* _Exercise directions_
Filter by the string "computer": return the lines of the material that contain it.
--- Dataset entries Enclosed Below ---
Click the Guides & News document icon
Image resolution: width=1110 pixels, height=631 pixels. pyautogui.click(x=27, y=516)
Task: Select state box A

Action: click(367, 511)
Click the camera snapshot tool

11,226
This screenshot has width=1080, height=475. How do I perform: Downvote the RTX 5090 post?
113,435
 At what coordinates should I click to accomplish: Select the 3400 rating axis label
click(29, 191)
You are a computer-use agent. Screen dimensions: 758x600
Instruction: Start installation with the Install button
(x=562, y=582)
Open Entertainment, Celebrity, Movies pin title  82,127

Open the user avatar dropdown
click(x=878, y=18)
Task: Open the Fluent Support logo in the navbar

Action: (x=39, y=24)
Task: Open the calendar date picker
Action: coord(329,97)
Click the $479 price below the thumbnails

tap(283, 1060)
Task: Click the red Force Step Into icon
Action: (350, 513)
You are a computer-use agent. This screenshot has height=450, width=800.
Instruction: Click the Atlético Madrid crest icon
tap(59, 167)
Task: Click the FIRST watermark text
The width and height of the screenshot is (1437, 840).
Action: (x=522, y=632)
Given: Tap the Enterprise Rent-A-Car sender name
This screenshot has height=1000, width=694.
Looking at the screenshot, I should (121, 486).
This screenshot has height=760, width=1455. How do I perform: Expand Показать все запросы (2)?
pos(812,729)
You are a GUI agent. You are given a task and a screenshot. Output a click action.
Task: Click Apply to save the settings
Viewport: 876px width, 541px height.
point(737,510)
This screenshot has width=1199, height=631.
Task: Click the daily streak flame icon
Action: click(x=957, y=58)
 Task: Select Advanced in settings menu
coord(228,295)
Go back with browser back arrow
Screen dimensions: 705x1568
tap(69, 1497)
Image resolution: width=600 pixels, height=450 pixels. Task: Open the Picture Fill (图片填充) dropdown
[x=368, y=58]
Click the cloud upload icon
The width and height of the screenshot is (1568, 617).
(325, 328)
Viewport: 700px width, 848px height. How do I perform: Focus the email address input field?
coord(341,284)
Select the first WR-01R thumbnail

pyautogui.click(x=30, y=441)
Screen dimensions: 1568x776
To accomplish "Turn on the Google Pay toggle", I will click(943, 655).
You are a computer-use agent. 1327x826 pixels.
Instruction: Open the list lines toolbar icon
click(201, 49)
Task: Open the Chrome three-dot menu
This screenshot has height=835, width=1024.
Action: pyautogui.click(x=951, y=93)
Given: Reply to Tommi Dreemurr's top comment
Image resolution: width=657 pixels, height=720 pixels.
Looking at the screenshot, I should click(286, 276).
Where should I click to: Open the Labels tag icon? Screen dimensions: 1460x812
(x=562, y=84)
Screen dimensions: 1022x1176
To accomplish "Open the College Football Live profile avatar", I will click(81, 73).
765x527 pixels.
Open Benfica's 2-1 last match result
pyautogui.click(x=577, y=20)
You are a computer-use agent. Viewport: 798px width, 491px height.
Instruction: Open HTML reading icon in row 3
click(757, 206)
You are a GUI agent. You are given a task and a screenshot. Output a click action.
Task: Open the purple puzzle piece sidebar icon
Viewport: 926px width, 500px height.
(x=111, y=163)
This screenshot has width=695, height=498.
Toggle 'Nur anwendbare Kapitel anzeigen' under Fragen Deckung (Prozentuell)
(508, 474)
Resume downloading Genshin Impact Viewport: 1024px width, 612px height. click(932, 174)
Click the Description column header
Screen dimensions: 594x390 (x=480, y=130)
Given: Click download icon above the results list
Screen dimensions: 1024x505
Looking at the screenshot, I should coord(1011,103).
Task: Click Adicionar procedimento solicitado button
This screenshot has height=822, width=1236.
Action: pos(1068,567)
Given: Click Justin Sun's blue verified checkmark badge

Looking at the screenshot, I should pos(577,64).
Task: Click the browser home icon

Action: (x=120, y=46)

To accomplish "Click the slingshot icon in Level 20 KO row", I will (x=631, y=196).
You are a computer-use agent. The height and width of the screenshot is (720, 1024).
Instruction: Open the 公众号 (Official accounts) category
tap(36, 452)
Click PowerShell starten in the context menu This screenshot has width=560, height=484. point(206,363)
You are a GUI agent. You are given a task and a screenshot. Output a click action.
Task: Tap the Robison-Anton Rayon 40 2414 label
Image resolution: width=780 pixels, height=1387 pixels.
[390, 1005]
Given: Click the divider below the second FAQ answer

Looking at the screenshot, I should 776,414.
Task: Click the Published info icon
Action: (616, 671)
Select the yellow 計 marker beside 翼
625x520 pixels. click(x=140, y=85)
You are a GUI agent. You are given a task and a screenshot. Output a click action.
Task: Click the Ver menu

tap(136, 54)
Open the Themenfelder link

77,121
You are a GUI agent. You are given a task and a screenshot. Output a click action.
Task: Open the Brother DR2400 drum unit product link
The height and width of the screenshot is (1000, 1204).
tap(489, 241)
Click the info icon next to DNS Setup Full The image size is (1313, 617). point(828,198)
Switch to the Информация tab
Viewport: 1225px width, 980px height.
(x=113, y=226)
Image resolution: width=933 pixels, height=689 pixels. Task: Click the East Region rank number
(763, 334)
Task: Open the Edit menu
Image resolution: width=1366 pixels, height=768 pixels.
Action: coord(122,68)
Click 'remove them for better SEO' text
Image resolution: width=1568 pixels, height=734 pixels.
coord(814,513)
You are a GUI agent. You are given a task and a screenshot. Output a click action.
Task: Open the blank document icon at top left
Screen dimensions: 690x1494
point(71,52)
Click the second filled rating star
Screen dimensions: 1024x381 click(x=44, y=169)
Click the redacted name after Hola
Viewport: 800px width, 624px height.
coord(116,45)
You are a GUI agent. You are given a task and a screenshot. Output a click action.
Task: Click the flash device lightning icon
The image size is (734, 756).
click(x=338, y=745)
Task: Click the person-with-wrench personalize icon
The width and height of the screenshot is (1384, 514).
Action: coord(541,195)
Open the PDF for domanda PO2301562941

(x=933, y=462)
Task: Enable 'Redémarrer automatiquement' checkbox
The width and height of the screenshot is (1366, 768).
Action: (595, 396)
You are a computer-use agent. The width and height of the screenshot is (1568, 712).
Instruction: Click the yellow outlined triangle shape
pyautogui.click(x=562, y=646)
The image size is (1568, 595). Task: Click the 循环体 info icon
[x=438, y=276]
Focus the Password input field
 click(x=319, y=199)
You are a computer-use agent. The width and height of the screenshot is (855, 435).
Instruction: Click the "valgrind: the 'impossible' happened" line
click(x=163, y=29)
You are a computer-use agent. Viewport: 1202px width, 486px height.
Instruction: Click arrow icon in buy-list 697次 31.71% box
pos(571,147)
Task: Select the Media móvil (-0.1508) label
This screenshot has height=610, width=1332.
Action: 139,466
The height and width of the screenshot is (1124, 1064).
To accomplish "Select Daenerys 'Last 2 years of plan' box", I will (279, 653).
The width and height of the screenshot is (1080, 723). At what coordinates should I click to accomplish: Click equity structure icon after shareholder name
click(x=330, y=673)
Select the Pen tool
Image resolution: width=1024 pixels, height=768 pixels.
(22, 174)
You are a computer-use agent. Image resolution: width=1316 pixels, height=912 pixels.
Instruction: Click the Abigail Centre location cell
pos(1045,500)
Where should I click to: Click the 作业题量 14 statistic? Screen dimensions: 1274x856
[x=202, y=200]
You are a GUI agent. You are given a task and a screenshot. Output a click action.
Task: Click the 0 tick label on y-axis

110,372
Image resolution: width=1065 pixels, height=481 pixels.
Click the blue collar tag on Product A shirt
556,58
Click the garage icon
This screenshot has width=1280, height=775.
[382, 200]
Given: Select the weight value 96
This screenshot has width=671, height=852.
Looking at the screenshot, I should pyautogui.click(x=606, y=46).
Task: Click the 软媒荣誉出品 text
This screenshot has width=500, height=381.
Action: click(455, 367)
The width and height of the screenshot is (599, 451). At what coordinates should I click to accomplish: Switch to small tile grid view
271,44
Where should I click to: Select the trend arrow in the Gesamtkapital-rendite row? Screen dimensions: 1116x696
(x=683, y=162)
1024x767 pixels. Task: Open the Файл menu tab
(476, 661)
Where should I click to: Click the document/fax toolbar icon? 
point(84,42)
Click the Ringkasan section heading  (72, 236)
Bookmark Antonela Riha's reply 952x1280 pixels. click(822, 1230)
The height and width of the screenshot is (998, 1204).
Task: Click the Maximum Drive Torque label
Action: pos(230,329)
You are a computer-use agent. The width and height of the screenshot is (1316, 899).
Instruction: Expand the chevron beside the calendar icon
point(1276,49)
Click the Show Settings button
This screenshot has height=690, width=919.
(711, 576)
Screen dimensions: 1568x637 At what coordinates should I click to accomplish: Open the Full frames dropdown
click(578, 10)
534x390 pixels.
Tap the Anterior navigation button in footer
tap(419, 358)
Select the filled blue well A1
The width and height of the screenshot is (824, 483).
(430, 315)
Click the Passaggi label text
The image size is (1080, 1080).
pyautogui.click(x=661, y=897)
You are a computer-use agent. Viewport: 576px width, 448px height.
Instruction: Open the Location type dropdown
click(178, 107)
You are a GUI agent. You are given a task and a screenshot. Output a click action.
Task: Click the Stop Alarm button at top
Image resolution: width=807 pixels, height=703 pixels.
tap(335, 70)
--- End of Enclosed Dataset entries ---
* _Output for this exercise_
You are a computer-use agent. Screen dimensions: 758x600
You are a computer-use agent. This screenshot has height=450, width=800.
You are a computer-use agent. 1327x826 pixels.
You are a computer-use agent. Viewport: 798px width, 491px height.
You are a computer-use agent. The height and width of the screenshot is (720, 1024).
You are a computer-use agent. The width and height of the screenshot is (1568, 712).
You are a computer-use agent. The width and height of the screenshot is (855, 435).
You are a computer-use agent. Viewport: 1202px width, 486px height.
You are a computer-use agent. Image resolution: width=1316 pixels, height=912 pixels.
You are a computer-use agent. The width and height of the screenshot is (1316, 899).
You are a computer-use agent. Viewport: 576px width, 448px height.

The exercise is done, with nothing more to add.